Write out the data below exactly, everything from the line that contains "Select the Instagram" down to the line that contains "Click the OMC#4.7.8 status label", with both of those lines included.

[BEGIN DATA FOR PROCESSING]

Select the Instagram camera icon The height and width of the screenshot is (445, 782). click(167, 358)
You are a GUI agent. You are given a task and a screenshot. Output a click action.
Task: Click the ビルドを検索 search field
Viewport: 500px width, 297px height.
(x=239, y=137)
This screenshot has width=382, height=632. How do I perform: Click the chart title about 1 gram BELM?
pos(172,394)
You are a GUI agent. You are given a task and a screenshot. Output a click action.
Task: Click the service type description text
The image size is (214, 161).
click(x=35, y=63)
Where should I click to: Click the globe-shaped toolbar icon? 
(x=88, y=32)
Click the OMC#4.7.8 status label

[END DATA FOR PROCESSING]
[BEGIN DATA FOR PROCESSING]

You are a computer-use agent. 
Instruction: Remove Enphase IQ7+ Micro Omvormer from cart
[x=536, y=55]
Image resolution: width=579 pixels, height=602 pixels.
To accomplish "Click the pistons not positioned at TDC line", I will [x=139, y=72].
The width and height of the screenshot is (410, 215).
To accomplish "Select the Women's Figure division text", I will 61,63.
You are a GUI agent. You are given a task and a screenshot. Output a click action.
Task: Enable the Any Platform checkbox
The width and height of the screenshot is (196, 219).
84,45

[END DATA FOR PROCESSING]
[BEGIN DATA FOR PROCESSING]

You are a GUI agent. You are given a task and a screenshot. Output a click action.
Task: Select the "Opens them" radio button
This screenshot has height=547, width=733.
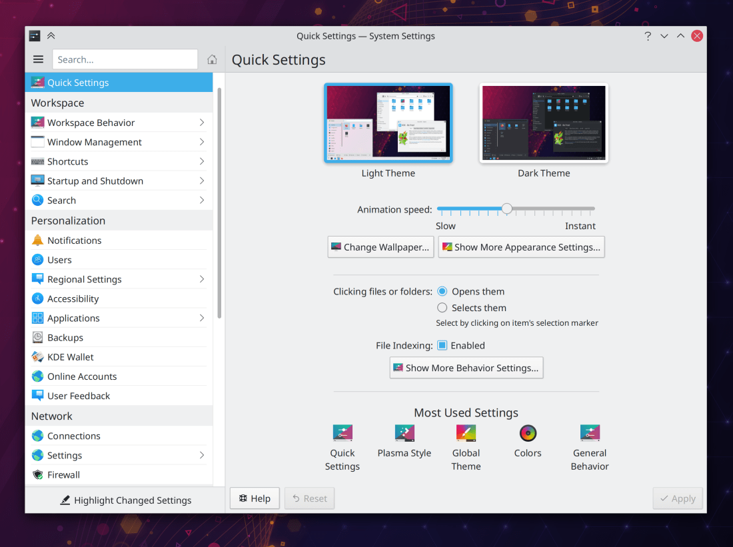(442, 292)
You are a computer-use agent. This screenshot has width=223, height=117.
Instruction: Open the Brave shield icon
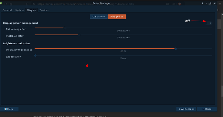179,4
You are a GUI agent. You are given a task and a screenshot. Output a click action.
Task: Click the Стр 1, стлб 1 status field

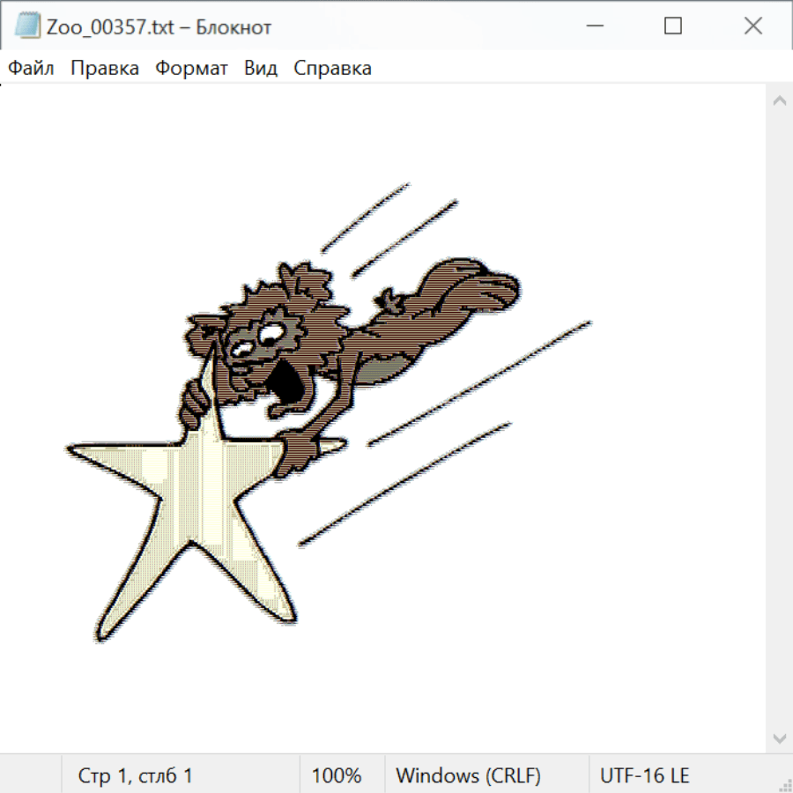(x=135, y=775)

[END DATA FOR PROCESSING]

• [FINISHED ANSWER]
Select the Instagram camera icon The height and width of the screenshot is (445, 782). click(167, 358)
You are a GUI agent. You are given a task and a screenshot. Output a click action.
Task: Click the ビルドを検索 search field
Viewport: 500px width, 297px height.
(x=239, y=137)
This screenshot has width=382, height=632. How do I perform: Click the chart title about 1 gram BELM?
pos(172,394)
You are a GUI agent. You are given a task and a screenshot. Output a click action.
Task: Click the service type description text
The image size is (214, 161).
click(x=35, y=63)
Where should I click to: Click the globe-shaped toolbar icon? 
(x=88, y=32)
Click the OMC#4.7.8 status label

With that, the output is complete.